Naomie Klein tire la sonnette d’alarme sur les risques de telles opérations. D’autant plus qu’elle constate qu’à côté de l’initiative de géoingénieurs incontrôlés comme Russ George, des chercheurs d’universités de premier plan mais aussi des puissances financières et des Etats ne considèrent plus la question comme taboue. Au Royaume-Uni, la Royal Society s’est emparée du sujet en 2010. La même année, John Holdren, le directeur de la politique scientifique de la Maison-Blanche, déclarait: «Si nous devenons suffisamment désespérés nous pourrions en arriver à essayer la géoingénierie pour refroidir la planète.» Des milliardaires comme Richard Branson et surtout Bill Gates n’attendent plus. Ils ont investi pour des recherches dans ce domaine et le second dans des brevets, y compris pour une technologie destinée à empêcher les ouragans…
Du coup, les controverses font rage. Si David Keith est partisan que des recherches soient entreprises dans ce domaine pour le cas où, Naomie Klein craint à l’inverse que de telles solutions miracles ne soient utilisées pour décourager les efforts de réduction de CO2. A cela s’ajoutent les risques de dérégler les précipitations comme de créer un nouvel état de suspicion sur la météo entre pays.

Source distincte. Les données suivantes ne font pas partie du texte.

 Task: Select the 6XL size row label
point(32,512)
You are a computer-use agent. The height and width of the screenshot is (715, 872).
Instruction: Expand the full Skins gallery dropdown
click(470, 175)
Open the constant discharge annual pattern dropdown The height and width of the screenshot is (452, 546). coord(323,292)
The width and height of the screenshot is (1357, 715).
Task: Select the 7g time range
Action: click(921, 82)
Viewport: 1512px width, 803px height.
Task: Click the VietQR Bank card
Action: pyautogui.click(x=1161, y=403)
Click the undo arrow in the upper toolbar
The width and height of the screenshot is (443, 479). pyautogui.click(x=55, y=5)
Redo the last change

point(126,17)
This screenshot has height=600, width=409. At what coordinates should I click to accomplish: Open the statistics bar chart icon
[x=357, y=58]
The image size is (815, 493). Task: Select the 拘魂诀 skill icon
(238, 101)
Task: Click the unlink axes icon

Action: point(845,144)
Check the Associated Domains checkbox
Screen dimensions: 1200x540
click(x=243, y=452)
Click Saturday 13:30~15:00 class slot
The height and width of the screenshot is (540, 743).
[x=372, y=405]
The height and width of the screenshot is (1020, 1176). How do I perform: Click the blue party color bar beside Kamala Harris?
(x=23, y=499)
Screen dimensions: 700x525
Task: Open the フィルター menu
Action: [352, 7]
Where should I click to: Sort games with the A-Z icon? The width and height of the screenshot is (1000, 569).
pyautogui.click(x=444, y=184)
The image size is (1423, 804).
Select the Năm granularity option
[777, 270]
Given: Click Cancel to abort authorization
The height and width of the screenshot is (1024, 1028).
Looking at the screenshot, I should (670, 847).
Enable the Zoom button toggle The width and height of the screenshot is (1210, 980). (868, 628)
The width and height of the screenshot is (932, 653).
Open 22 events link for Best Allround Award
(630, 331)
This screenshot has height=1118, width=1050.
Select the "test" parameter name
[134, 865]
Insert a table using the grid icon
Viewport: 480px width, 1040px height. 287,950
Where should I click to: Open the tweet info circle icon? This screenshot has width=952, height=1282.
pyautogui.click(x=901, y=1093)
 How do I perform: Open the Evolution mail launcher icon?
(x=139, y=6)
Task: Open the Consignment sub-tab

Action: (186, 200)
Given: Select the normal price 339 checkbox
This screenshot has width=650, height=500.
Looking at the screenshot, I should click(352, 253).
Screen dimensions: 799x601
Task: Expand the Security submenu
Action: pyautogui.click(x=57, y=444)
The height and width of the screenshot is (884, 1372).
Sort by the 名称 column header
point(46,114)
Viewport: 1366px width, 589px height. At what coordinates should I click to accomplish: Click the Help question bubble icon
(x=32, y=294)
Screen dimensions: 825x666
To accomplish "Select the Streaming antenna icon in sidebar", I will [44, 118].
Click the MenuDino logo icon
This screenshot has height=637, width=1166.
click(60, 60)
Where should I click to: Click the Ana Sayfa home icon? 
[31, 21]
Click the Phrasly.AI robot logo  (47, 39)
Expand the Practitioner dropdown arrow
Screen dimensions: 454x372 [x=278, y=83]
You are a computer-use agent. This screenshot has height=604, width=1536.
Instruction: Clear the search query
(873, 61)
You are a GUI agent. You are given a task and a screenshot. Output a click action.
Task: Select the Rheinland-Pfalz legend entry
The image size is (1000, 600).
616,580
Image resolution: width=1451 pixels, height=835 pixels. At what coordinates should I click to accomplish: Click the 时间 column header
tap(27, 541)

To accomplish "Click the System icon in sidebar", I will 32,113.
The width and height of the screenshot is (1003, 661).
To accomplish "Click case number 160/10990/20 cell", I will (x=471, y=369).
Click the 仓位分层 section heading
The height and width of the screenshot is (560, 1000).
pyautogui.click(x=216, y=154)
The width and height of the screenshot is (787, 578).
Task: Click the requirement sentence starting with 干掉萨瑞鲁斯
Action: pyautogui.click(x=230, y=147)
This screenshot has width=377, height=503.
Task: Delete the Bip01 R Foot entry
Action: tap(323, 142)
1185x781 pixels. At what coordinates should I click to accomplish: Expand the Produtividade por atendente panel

Pour l’heure, rappelle Thomas Stocker, «l’article 2 de la Convention internationale sur le climat dit qu’il «faut empêcher toute perturbation anthropique dangereuse du système climatique». Et il n’y a aucune preuve scientifique que les effets et les conséquences de la geoingenierie ne representent pas une interaction dangereuse.» Toutefois, vu la difficulté que les Etats ont à mettre en œuvre leurs objectifs de réduction d’émission de CO2, on ne peut exclure qu’une société internationale prisonnière de la résurgence des nationalismes ne parvienne pas longtemps à empêcher le passage à l’acte par une puissance ou une autre. On en est là!